Exercise =>
Please copy exactly the lines from the first in the records through the line that contains "The width and", but not the pictures.

[Saved data entries]

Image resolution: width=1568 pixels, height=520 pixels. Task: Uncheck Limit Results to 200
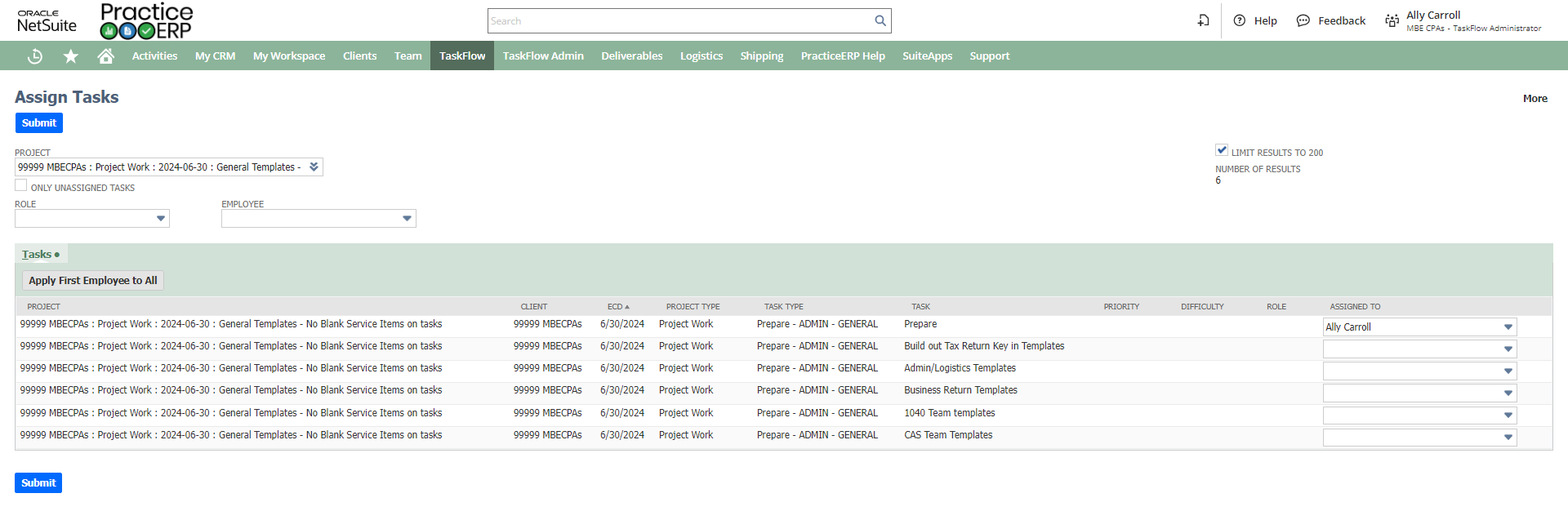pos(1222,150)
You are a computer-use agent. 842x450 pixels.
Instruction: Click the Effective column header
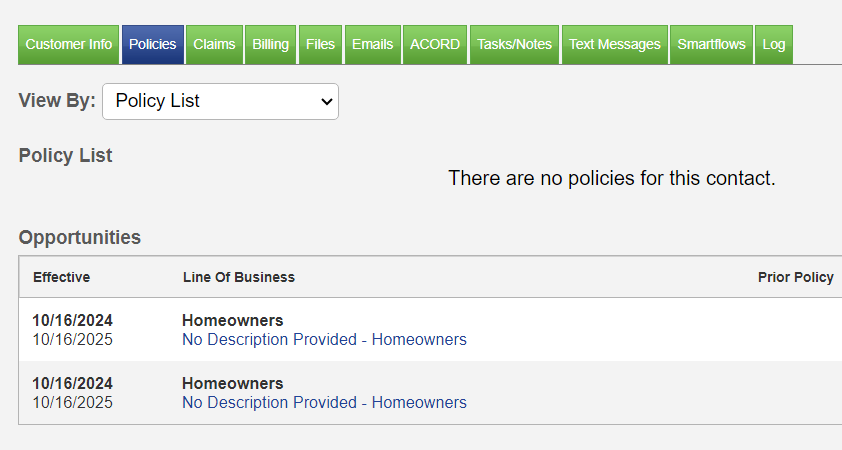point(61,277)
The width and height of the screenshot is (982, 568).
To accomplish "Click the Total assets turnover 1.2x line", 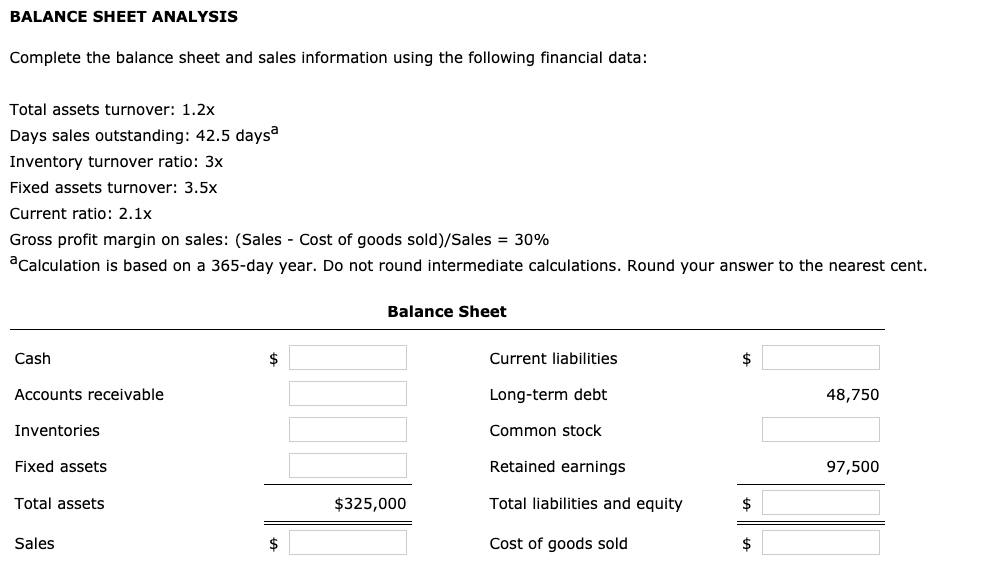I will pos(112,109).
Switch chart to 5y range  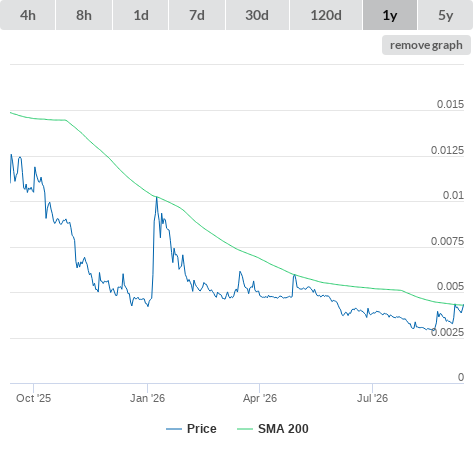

Your response =>
Image resolution: width=1568 pixels, height=520 pixels. Task: Uncheck Limit Results to 200
pos(1222,150)
You are a computer-use agent. 842x450 pixels.
Instruction: Click the Effective column header
point(61,277)
The width and height of the screenshot is (982, 568).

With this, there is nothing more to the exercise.